Last night, on CNN’s Anderson Cooper 360˚, Dr. Sanjay Gupta aired an investigative news segment on racial discrimination that results from separate and unequal care provided by private, voluntary teaching hospitals in New York City.
The story focused on a civil rights complaint filed with the Office of the Attorney General of New York State in June 2008 by New York Lawyers for the Public Interest (NYLPI) on behalf of Bronx Health REACH, a coalition of over 40 community and faith-based organizations led by the Institute for Family Health. He reported on multiple visits made to New York to interview faith leaders, patients, and REACH and NYLPI staff to bring the issue of separate and unequal care to light.

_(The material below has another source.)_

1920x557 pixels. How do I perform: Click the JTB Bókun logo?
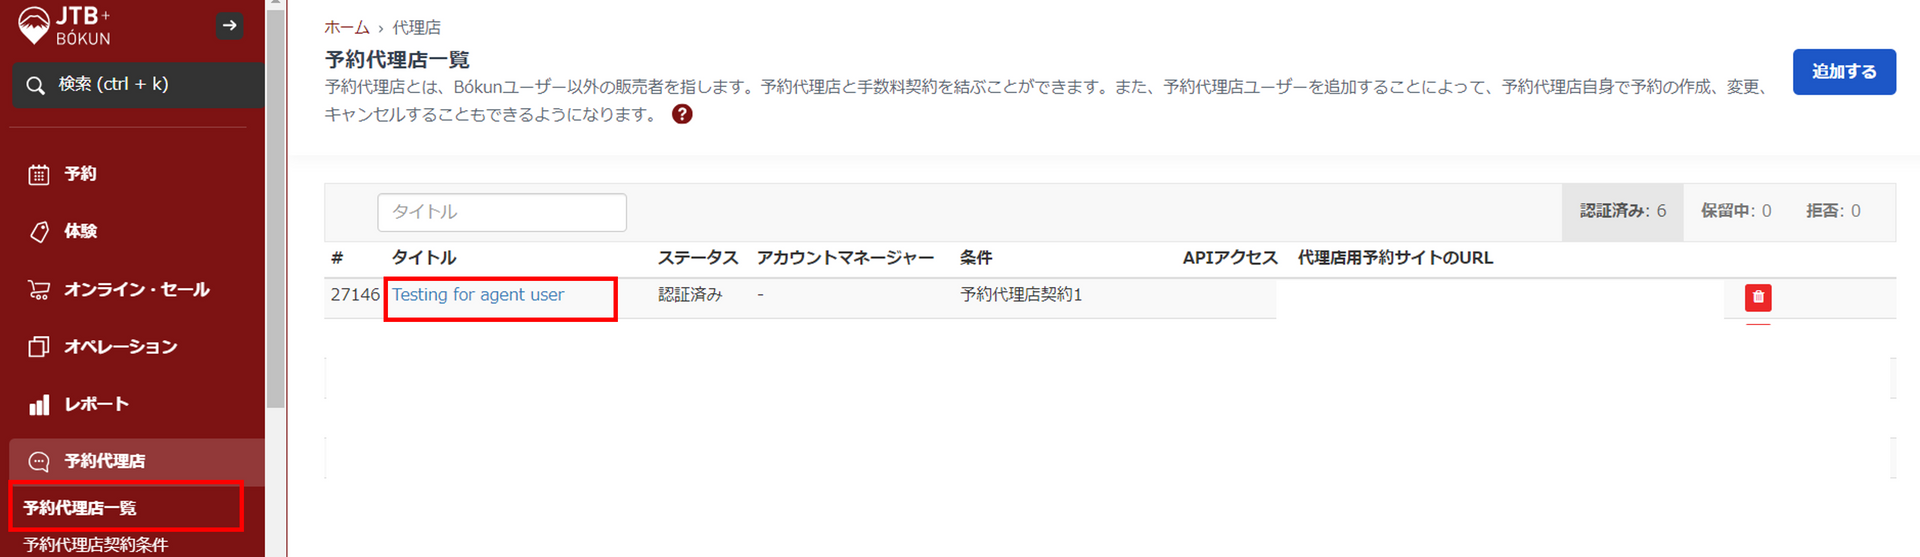pyautogui.click(x=65, y=26)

Dr. Gupta interviewed numerous patients about their experiences with the health care system who stated that they were treated differently because of the color of their skin. Rev. Gary Spears shared a compelling story of his experience of seeing doctor after doctor who failed to recognize that a serious infection in his finger and extreme weight loss was caused by his undiagnosed diabetes.

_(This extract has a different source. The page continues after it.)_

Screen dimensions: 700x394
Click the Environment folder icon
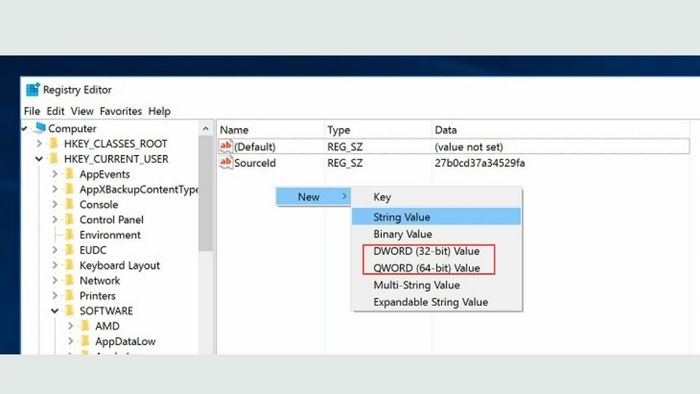[70, 234]
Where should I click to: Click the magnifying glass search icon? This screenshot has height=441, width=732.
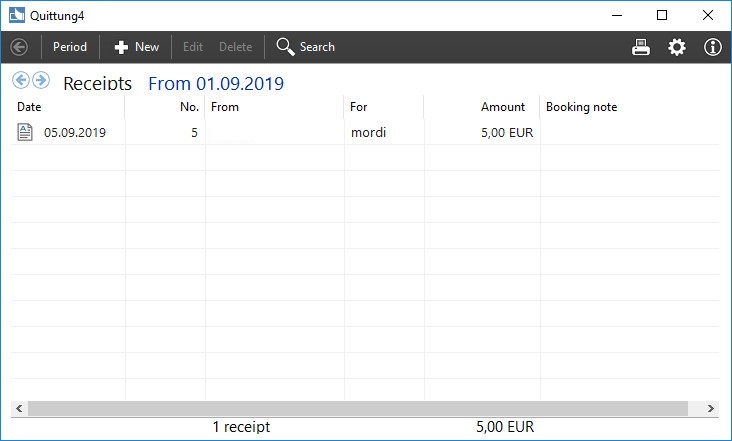pyautogui.click(x=285, y=47)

He also interviewed Neil Calman, MD, president of the Institute for Family Health, and principal investigator for Bronx Health REACH. Dr. Calman indicated that a study performed by REACH Staff found pervasive segregation of care, based on the insurance status of people in the community. “There are 16 times more Blacks and Latinos who are on Medicicaid or uninsured than Whites in New York – evidence that there is a close link between race, ethnicity and insurance status. This results in the systematic channeling of whites and minorities into different systems of care that are not of equal quality or equally accessible.”
The complaint documents specific findings of system-wide policies and practices contributing to the segregation of care,” remarkedNisha Agarwal, Director of the Health Justice Program at New York Lawyers for the Public Interest. “This is in direct conflict with federal, state and local civil rights laws, which state that patients have a right to receive treatment without discrimination as to race, color, national origin and source of payment.”

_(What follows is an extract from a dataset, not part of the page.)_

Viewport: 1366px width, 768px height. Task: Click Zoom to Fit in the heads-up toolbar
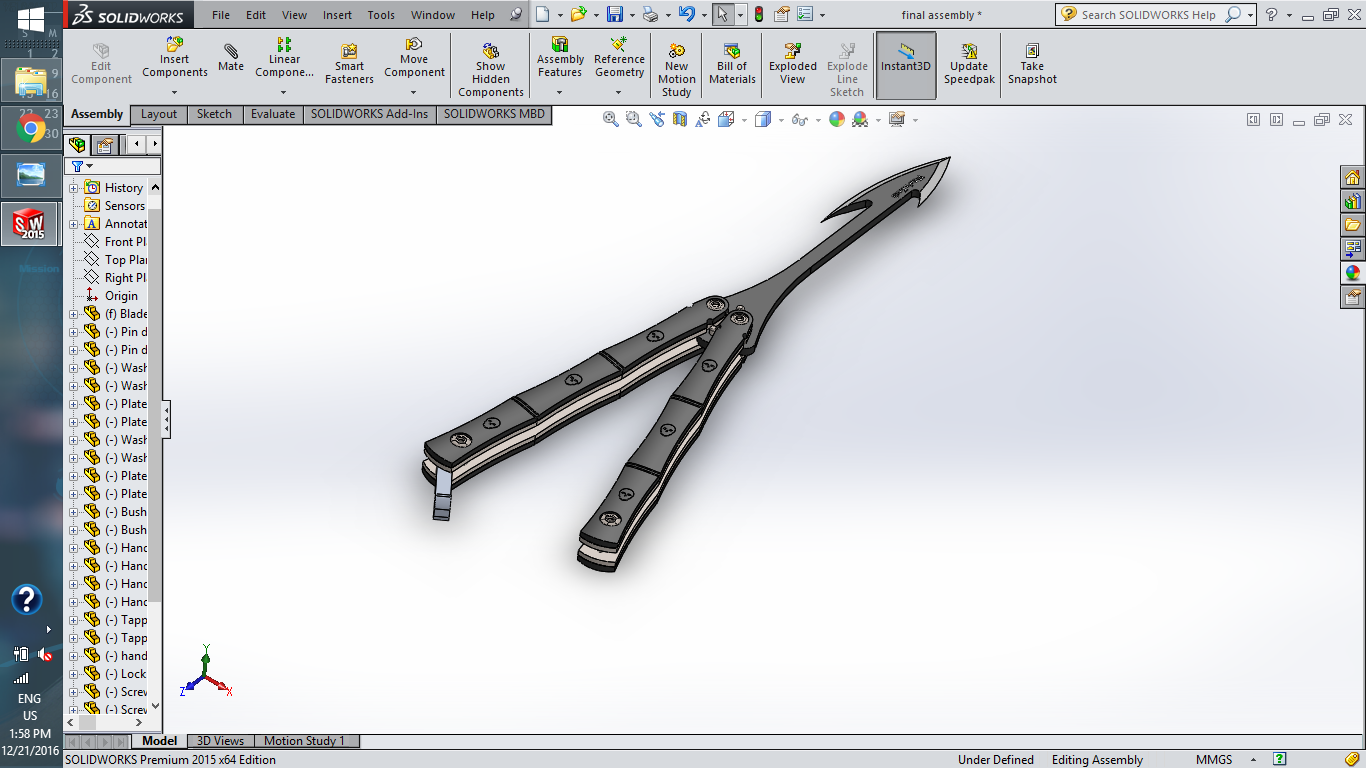pos(610,119)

The 2008 complaint was filed against Montefiore, New York-Presbyterian and Mt. Sinai Medical Centers and documents how these hospitals operate two separate and unequal systems of outpatient care within the same health facility, in violation of federal, state and local civil rights laws. The complaint alleges that patients with private insurance who need specialist care are referred to faculty practice offices, but Medicaid patients are systematically referred to the hospital’s clinics, where they receive more fragmented care from less experienced doctors.
Attached please find a copy of NYLPI’s letter to the Attorney General’s Office. For more information go to http://neilcalman.blogspot.com, http://institute2000.org/bhr/resource/presentations_and_papers or http://www.institute2000.org/bhr/resource/publications.
Bronx Health REACH, established in 1999, includes 40 community and faith-based organizations dedicated to eliminating racial and ethnic health disparities in health outcomes. In addition to its advocacy efforts, the group sponsors community health promotion and disease prevention programs, with support from the Centers for Disease Control and the NYS Department of Health REACH is a project of the Institute for Family Health, a nonprofit organization that operates health centers and trains health professionals to work in urban, medically underserved communities in New York State. New York Lawyers for the Public Interest (NYLPI) is a nonprofit civil rights law firm that works with communities to advocate for social justice through community organizing, litigation policy advocacy and public education. NYLPI helps underrepresented people develop legal strategies to serve their vision for themselves and their communities.